A couple of months after I became editor of Filmfare, I decided I had to unravel the mystery behind what was called, simply, the ‘trade’. I thought, foolishly, that I was ready for a briefing and a senior colleague offered to give me a crash course in the financial mechanics of buying and selling films. I was warned somewhat nonchalantly, though, “It’s a little complicated.”

A couple of hours later, I learnt how complicated.

It was easy enough to get the hang of the principles behind basics like ‘table profit’, ‘MG’ (minimum guarantee) and ‘commission basis’. But once we delved beneath the surface and the theories, there unspooled a world of intricate dealings and layers that made me do a mental backflip each time I figured I had it figured out.

And every question I asked seemed to elicit an answer that went, ‘Yes, but...’
“Didn’t ABC film make a good profit?” “Yes, its producer did, but the exhibitors didn’t.”
“Didn’t XYZ film flop?” “Yes, the producer lost money but the distributor kept his head above water.”

Or, I’d remark, “So I hear that moneybags producer hasn’t yet recovered his money on his latest blockbuster…”
Only to be told, “Naah, he’s made a neat profit; he inflated the budget to show a loss.”
“Er, why?”
“Income tax… the underworld…”
“Ah, yes, of course,” I would murmur as knowledgeably as I could.

Well-heeled producers weren’t the only ones fudging figures, I learnt. Practically everyone down the line did it, right down to the small-time operator in a village who packed in one-and-a-half times the number of people he should have in his dilapidated cinema hall —  and kept it quiet, of course.

Not surprisingly, every time a producer went to town with the collections of his latest hit, one section of the gang of trade analysts would scoff at them, another would defend them.

On the other hand, it was difficult to get any producer, director or actor to admit to a flop unless the film in question was a complete washout. “It may have not done too well in Mumbai, but it was a hit in Nizam/Punjab/B and C centres,” they would protest. “Here, I’ll show you the collections,” they would add, whipping out their cellphones.

However, the truth was that neither of us had incontrovertible, certified figures one way or the other, so that was that.
(Here, I have to add that Ram Gopal Varma was the only producer/director who I came across who would own up to a flop in week 1. “I might as well say it before others do,” he once told me.)

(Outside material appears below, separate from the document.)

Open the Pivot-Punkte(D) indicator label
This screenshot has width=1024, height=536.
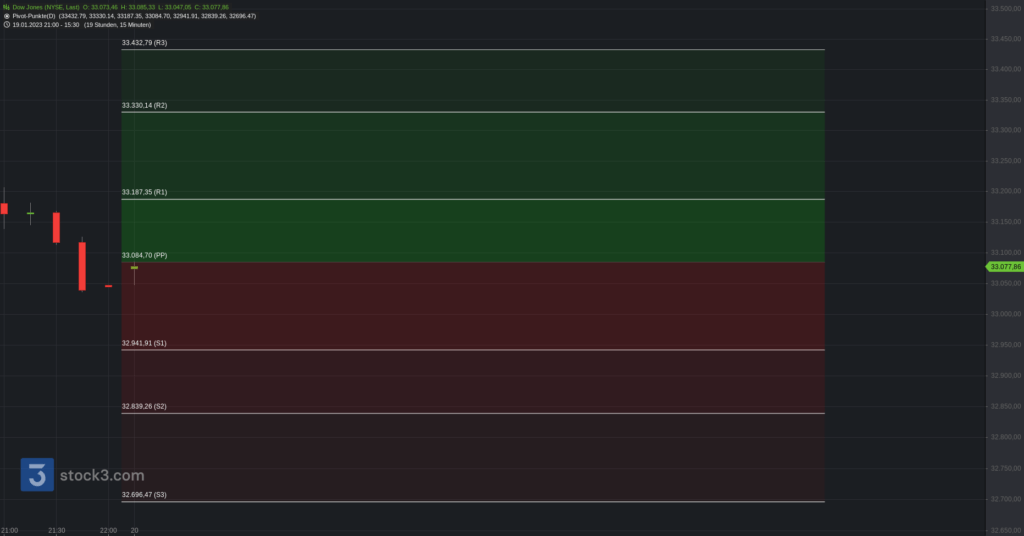click(x=34, y=16)
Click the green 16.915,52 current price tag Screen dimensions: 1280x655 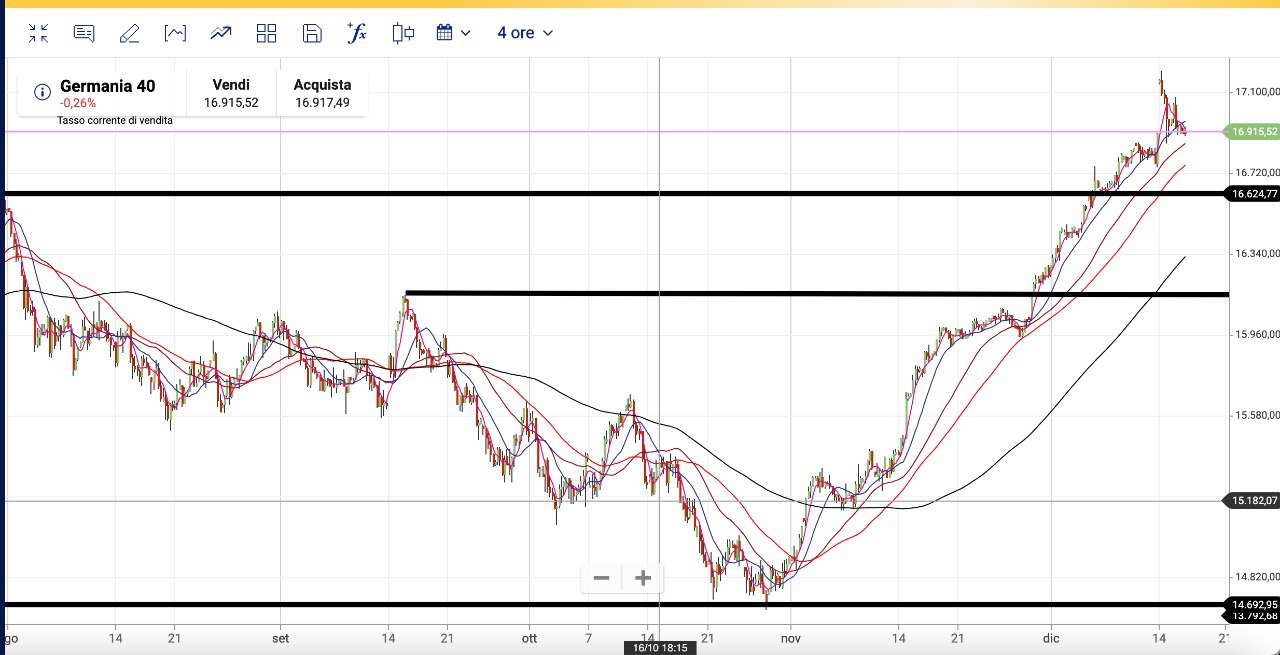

Some four years after my crash course, I got a call from a leading Hollywood trade magazine that was eyeing the Indian market; those were the days when ‘corporatisation’ was the buzzword.  We met at a trendy Bandra pub, where they asked me what I thought of an Indian edition of their publication. ‘I wouldn’t if I were you,” I told them. They didn’t.
I take no (dis)credit whatsoever for their hasty retreat; I must have been one of many who poured ice-cold water on their plans, for pretty much the same reasons that I did.

Of course, tinkering with figures is prevalent in practically every industry In India (Satyam, anyone?). And the film industry does have its share of above-board producers and units, in the big-budget and especially, the small-budget categories, where passion is more plentiful than moolah. Besides, operations have certainly become more transparent in the last 10 years or so, I’m told.

I am no longer in the thick of it, but I notice that not much has changed when I scan the Friday movie advertisements with ‘blockbuster’ and ‘superhit’ stamped all over the page. I smile when I see full-page newspaper ads with the latest collections splashed across them… and hear about the trade pundits pouncing on them.

And I often wonder, how does (Box Office India) cope?